THREAT ASSESSMENT: Unsustainable Debt Service and Fiscal Inefficiency Undermine Nigeria’s Growth Despite Long-Term Debt Potential

In economies with similar revenue efficiency and debt service ratios, the interval between fiscal stress and institutional recalibration typically spanned eight to twelve years—often longer than the political cycles that first enabled the imbalance.
Bottom Line Up Front: Nigeria faces a critical threat to sustained economic growth due to high debt service costs and inefficient fiscal policy, which currently outweigh the long-term growth potential of strategic borrowing—especially in the context of weak revenue mobilization and institutional constraints [Adedeji et al., 2026].
Threat Identification: The primary threat is the growing burden of debt service payments and low efficiency in government revenue utilization, which crowd out productive public investment and constrain countercyclical fiscal space.
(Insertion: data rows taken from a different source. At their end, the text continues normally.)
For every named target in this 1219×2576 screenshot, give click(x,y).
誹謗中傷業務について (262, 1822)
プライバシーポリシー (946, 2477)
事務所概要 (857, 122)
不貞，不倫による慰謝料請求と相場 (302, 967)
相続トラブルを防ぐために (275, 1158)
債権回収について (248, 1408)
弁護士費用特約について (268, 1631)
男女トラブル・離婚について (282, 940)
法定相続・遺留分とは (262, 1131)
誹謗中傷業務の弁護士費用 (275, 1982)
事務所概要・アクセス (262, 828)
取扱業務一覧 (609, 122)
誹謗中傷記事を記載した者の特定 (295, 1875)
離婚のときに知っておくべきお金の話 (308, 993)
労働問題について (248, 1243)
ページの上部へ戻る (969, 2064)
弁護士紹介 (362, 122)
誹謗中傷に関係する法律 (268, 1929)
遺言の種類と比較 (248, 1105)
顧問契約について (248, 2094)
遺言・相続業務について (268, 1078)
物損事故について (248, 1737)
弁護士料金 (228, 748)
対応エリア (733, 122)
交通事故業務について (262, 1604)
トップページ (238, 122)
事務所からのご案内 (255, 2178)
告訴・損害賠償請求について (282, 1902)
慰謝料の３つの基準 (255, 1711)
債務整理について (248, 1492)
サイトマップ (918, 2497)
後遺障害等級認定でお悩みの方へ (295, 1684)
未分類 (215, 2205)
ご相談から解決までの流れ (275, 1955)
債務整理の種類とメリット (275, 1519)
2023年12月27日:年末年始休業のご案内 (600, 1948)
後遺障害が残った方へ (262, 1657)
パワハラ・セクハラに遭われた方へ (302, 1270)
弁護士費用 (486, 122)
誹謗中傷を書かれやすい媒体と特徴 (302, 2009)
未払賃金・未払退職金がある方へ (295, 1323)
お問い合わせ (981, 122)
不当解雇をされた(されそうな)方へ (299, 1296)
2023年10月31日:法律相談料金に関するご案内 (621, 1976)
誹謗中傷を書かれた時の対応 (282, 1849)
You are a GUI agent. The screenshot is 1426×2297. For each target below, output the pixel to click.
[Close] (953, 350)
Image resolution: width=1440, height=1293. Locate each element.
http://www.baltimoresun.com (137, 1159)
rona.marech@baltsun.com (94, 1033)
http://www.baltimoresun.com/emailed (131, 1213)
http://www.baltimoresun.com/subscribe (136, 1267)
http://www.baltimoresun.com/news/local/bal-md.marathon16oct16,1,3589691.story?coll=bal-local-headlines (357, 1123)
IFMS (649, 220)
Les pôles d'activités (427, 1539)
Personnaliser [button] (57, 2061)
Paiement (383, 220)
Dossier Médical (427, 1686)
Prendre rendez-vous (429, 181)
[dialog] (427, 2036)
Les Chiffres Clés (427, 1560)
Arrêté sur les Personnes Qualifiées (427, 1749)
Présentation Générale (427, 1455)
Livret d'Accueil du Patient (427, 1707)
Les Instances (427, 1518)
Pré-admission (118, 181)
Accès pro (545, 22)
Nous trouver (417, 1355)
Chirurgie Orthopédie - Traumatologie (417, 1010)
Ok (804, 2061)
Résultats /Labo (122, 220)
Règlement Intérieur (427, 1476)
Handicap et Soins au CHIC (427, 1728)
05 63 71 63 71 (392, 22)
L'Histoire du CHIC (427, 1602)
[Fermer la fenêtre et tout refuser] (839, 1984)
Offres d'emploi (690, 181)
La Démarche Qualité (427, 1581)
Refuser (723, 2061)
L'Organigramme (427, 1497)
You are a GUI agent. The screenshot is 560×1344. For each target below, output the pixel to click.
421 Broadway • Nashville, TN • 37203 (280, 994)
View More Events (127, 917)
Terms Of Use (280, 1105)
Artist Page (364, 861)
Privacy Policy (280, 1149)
Despite external debt having a positive long-run relationship with growth, its benefits are contingent on sound debt management and institutional quality, which remain underdeveloped [Adedeji et al., 2026].
Probability Assessment: The risk is highly probable in the short to medium term (2026–2030), given current trends: debt service payments already exhibit a statistically significant negative short-run impact on growth (β = –3.70, p = 0.0120) and will likely intensify with rising interest rates and currency depreciation affecting foreign-denominated debt [Adedeji et al., 2026].
Impact Analysis: If unaddressed, the combined effect of rising debt service (β = –1.01, p = 0.0013 long run) and negative revenue efficiency (β = –1.49, p = 0.0134) will suppress GDP growth, reduce public investment, and increase vulnerability to external shocks. Although regulatory quality and external debt show long-run growth potential (β = 1.68 and β = 1.31 respectively), these are offset in the short run by poor fiscal execution and delayed structural reforms [Adedeji et al., 2026].
Recommended Actions: (1) Implement comprehensive debt restructuring to reduce near-term servicing burdens; (2) Enhance revenue collection efficiency and transparency to reverse the negative growth impact of revenue-to-GDP; (3) Establish independent debt oversight mechanisms to ensure borrowed funds finance high-return infrastructure and human capital projects; (4) Strengthen regulatory institutions to improve governance and attract sustainable foreign direct investment.
Confidence Matrix: High confidence in short-run negative effects of debt service and regulatory quality (p < 0.05); high confidence in long-run coefficients given statistical significance (p < 0.01); moderate confidence in policy recommendations due to political economy constraints not fully captured in the model. Model fit is strong (R² ≈ 0.70, F-statistic p = 0.0014), supporting assessment reliability [Adedeji et al., 2026].